Return the rows below verbatim, starting at the line that contains "Click the history" and ending at the line that contains "click(x=405, y=482)".

* _EXERCISE INPUTS_:
################

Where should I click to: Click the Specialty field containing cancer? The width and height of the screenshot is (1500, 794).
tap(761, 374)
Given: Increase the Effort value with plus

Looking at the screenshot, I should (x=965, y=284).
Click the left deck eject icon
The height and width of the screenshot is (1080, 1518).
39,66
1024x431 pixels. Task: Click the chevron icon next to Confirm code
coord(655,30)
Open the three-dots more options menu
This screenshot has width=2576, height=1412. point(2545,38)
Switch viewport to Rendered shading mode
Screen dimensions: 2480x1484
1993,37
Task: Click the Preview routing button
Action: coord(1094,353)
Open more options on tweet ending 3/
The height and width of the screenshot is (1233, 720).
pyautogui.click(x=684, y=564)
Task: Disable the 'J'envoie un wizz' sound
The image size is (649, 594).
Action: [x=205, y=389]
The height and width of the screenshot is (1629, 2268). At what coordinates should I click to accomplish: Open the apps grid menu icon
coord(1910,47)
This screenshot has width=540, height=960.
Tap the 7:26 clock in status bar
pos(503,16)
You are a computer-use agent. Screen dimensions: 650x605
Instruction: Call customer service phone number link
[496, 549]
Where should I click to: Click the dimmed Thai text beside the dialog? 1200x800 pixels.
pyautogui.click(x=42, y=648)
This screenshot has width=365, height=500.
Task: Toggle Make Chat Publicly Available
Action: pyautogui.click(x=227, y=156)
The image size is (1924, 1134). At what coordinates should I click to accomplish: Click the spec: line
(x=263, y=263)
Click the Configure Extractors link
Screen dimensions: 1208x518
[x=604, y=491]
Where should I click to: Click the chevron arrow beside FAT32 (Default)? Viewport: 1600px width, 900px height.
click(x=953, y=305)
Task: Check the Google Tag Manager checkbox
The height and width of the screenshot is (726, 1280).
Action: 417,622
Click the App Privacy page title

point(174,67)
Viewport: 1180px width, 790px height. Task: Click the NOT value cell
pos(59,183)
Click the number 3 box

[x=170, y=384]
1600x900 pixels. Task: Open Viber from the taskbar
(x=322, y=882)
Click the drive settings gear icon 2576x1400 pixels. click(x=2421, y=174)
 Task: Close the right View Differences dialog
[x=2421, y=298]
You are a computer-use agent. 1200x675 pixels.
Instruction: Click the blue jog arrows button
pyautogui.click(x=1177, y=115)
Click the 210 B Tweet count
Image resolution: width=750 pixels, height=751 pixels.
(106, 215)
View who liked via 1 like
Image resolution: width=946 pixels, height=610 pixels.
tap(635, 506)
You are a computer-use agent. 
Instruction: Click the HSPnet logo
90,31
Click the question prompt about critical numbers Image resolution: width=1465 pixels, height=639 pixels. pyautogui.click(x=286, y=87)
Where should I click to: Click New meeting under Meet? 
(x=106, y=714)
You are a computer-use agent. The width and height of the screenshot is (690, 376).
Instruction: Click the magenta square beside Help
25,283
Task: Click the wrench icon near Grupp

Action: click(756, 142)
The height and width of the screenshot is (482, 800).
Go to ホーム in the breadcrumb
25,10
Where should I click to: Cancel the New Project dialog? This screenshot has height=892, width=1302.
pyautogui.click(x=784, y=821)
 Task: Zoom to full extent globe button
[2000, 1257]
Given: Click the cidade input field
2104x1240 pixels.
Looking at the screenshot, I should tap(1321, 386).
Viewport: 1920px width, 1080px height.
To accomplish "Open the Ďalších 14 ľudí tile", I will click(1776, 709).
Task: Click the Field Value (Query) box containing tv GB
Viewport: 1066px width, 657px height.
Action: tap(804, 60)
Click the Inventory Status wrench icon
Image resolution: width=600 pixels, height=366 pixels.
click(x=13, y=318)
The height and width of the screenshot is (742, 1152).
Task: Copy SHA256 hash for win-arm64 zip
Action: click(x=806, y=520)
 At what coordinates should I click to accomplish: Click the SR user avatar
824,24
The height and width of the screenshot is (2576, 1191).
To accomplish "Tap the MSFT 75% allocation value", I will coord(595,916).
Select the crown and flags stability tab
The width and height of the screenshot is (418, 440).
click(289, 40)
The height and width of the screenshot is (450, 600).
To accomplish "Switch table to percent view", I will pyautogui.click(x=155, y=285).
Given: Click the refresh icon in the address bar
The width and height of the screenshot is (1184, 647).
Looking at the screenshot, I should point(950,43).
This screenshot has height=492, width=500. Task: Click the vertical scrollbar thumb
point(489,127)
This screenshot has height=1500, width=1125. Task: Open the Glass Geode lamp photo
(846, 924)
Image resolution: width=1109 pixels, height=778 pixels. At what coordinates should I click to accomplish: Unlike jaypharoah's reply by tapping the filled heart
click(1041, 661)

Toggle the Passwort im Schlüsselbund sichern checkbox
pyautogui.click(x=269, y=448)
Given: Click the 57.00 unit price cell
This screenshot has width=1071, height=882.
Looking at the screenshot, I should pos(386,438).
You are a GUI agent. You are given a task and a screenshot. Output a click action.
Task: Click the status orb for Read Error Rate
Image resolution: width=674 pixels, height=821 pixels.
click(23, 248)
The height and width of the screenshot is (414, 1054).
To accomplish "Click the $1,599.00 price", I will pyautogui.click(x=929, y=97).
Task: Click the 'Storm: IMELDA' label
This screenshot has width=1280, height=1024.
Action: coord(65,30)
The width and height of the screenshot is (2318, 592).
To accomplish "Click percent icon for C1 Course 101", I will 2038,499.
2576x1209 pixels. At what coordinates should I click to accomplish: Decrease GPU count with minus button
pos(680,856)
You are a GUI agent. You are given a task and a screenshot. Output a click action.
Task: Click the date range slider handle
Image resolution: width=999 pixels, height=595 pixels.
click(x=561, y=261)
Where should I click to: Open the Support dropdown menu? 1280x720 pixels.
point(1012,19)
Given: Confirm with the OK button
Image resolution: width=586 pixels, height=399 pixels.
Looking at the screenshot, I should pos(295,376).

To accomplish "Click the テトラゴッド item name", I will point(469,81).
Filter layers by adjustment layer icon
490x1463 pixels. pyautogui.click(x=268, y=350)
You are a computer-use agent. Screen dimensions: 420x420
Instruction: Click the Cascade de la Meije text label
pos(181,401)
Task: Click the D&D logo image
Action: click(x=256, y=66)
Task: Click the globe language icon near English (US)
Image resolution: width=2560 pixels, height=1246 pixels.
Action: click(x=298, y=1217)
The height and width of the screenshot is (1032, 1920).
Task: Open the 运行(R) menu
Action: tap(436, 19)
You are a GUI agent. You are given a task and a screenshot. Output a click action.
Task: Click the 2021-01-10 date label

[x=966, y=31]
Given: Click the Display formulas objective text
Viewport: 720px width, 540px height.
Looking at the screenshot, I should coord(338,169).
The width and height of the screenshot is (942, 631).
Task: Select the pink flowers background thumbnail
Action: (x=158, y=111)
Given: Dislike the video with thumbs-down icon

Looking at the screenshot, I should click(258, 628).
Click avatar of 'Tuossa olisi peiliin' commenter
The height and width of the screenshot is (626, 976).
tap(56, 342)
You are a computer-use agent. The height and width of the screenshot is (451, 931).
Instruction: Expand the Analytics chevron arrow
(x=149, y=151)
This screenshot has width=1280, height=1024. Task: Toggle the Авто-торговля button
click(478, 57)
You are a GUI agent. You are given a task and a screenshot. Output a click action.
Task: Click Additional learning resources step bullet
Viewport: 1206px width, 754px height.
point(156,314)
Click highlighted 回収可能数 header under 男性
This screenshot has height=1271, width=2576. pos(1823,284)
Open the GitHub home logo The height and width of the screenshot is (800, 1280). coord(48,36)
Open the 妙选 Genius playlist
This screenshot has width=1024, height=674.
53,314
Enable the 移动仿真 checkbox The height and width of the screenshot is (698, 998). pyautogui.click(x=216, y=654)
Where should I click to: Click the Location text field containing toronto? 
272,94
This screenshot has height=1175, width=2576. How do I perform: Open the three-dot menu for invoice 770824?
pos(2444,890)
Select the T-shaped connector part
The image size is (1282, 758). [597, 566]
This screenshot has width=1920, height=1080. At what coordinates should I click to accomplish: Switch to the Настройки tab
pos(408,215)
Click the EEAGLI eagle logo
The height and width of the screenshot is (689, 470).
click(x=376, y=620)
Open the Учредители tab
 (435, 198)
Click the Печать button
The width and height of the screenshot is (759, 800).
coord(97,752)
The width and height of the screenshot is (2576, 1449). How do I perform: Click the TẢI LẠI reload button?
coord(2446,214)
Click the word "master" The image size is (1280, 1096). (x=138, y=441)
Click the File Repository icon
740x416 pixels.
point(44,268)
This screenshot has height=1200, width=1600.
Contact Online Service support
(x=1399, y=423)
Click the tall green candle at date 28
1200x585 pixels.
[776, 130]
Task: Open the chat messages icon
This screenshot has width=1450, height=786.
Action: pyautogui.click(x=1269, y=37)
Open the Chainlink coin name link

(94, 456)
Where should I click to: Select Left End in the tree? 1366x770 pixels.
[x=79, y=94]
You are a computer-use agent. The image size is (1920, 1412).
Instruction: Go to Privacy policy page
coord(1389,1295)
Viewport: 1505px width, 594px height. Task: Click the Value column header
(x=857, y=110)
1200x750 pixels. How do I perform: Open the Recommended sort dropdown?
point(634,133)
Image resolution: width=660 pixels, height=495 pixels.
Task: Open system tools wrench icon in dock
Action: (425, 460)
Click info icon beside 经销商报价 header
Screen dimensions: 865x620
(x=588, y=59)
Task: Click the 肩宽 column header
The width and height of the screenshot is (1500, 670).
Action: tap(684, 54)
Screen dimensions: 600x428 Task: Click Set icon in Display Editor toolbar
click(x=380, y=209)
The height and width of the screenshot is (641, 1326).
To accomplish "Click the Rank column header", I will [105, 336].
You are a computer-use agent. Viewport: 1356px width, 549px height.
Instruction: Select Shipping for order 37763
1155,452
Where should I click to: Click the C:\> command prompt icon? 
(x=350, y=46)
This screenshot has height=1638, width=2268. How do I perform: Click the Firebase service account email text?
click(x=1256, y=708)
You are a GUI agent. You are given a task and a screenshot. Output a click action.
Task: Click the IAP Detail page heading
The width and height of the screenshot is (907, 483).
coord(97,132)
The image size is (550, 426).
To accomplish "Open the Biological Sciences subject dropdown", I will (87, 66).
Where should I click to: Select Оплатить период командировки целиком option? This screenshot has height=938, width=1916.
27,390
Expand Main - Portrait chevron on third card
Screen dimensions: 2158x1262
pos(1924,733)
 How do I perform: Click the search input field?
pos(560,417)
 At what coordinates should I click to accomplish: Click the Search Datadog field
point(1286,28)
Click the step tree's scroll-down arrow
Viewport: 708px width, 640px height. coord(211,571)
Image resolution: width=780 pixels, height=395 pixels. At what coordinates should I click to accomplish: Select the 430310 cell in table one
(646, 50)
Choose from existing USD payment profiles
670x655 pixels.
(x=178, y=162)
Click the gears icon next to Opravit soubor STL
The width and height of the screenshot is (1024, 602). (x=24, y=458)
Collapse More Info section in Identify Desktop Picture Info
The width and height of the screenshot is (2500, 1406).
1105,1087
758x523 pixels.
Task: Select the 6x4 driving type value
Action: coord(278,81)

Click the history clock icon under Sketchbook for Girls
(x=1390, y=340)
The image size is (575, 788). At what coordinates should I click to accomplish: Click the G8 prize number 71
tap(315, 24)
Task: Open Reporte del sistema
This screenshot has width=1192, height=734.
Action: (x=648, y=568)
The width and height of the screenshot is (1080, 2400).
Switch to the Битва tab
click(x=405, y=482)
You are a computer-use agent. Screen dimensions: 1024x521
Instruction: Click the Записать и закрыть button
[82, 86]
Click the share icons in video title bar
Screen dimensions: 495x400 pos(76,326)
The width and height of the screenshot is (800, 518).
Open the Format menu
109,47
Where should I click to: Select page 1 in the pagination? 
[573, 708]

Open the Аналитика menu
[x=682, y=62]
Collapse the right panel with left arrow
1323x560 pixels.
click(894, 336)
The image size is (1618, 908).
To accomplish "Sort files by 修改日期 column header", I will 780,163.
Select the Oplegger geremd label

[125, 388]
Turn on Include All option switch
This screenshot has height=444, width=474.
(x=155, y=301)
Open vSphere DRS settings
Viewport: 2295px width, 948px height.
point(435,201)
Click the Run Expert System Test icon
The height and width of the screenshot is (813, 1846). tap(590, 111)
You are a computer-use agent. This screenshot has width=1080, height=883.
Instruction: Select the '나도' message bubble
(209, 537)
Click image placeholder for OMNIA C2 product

################

* _SOLUTION_:
Click the history clock icon under Sketchbook for Girls
(x=1390, y=340)
The image size is (575, 788). At what coordinates should I click to accomplish: Click the G8 prize number 71
tap(315, 24)
Task: Open Reporte del sistema
This screenshot has width=1192, height=734.
Action: (x=648, y=568)
The width and height of the screenshot is (1080, 2400).
Switch to the Битва tab
click(x=405, y=482)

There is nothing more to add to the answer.